TRUMBULL—History was made this year during a church renovation. Renowned architect Duncan Stroik noted that the retablo gracing the sanctuary behind the altar in St. Catherine of Siena Church “is the first new limestone retablo in 60 years” to be installed in a church in the United States. Carved of Indiana limestone, the 17-ton ornamental retablo, or reredos, is the centerpiece of the renovation to put “Christ at the center” of this Trumbull, Connecticut, church.
In front of this retablo masterpiece stands the new altar. For Father Joseph Marcello, the pastor, the inspiration sprang from one of his favorite churches in Rome, the Basilica of St. Mary Major and its Pauline Chapel, home of the shrine of Salus Populi Romani — Mary, Protectress of the Roman People.
The major renovation, which Stroik designed in collaboration with Father Marcello, began with the goal of putting “Christ at the center” of the sanctuary. In a 1997 renovation, the tabernacle had been moved to a side chapel which had been added to the church proper.
Stroik said it was key to return the Eucharist to its proper place. “The most important place is the sanctuary, the place of the altar, the Blessed Sacrament. That was crucial.” That’s precisely what Father Marcello told parishioners: “The tabernacle and altar are the genesis of all the design. We wanted to provide a design that put Christ in the center.”
Pastor and architect worked together on the overall design that included side shrines, repurposing the side chapel with liturgical significance, and making connections to saints and ancient churches in Italy.
The project was announced on the Solemnity of the Assumption 2017. Following a year of planning, construction began in August 2018 and was completed in March 2019. The project was entirely funded by legacy gifts: One family gave the altar, another family gave the St.
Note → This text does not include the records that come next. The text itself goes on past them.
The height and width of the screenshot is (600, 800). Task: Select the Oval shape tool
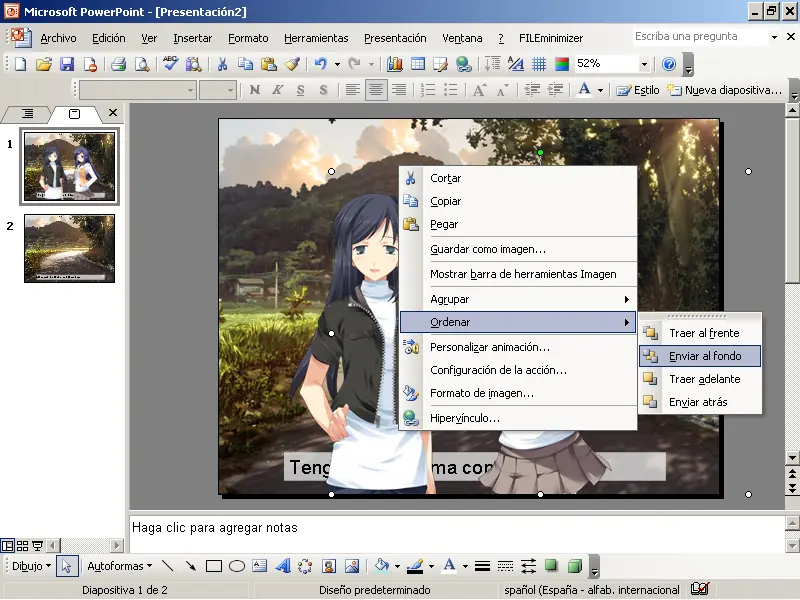coord(237,566)
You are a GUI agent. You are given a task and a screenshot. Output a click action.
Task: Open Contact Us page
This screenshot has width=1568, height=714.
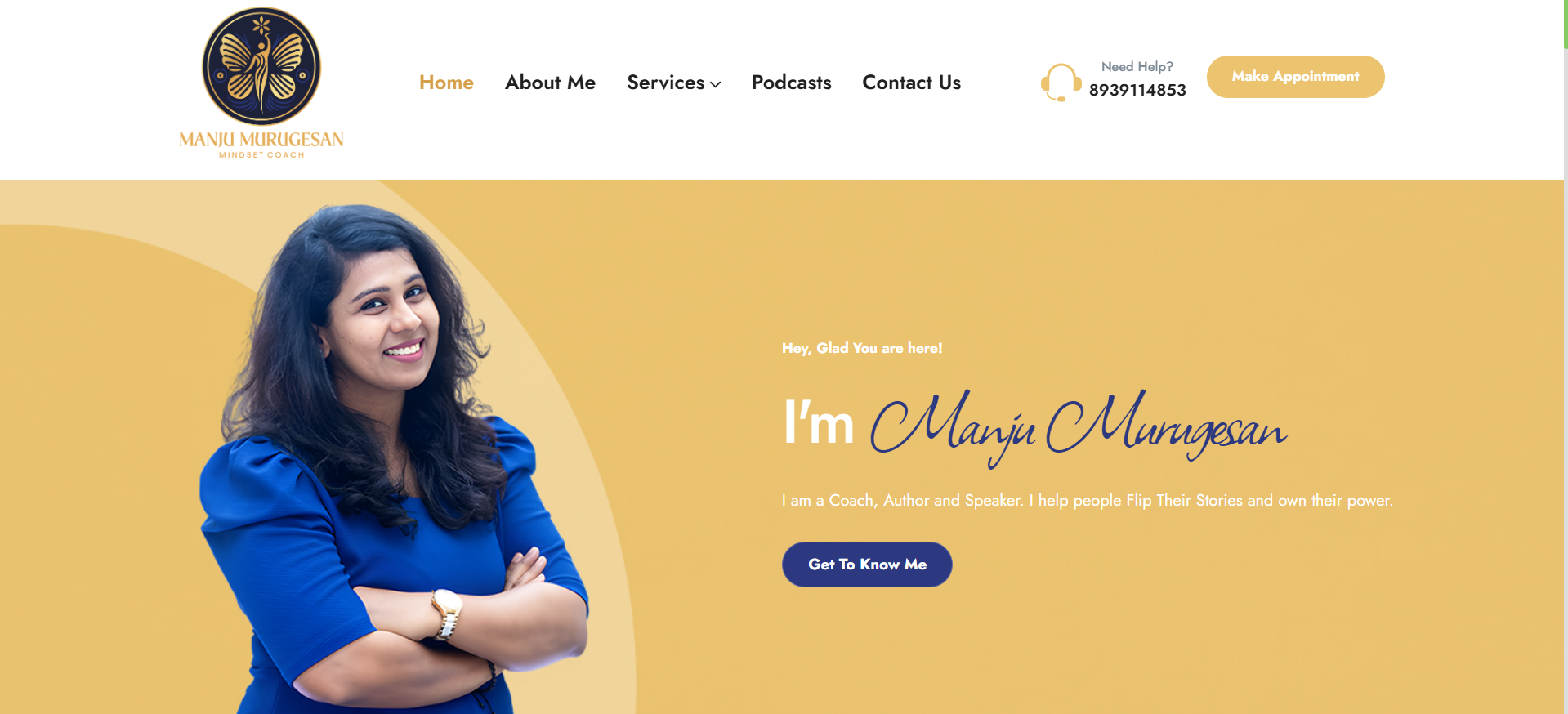coord(911,83)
Joseph Shrine, and another gave the tabernacle, etc. All legacy gifts will be recorded on a large bronze plaque that will be permanently installed in the narthex this year.
According to Stroik, the completed project reflects as much on the pastor’s vision as it does on the deep riches of ecclesial art.
“Father Marcello is a priest who is passionate about art and architecture,” Stroik told the Register. “He’s very knowledgeable. He had huge amounts of input into the design and ideas about what everything symbolized and how everything can be put brought together” for this church to symbolize the Church. Past and present are tied together because the pastor “wanted to reuse some of the artwork the church had” through polychroming and setting the art in new contexts “to beautify them, make them more prominent.”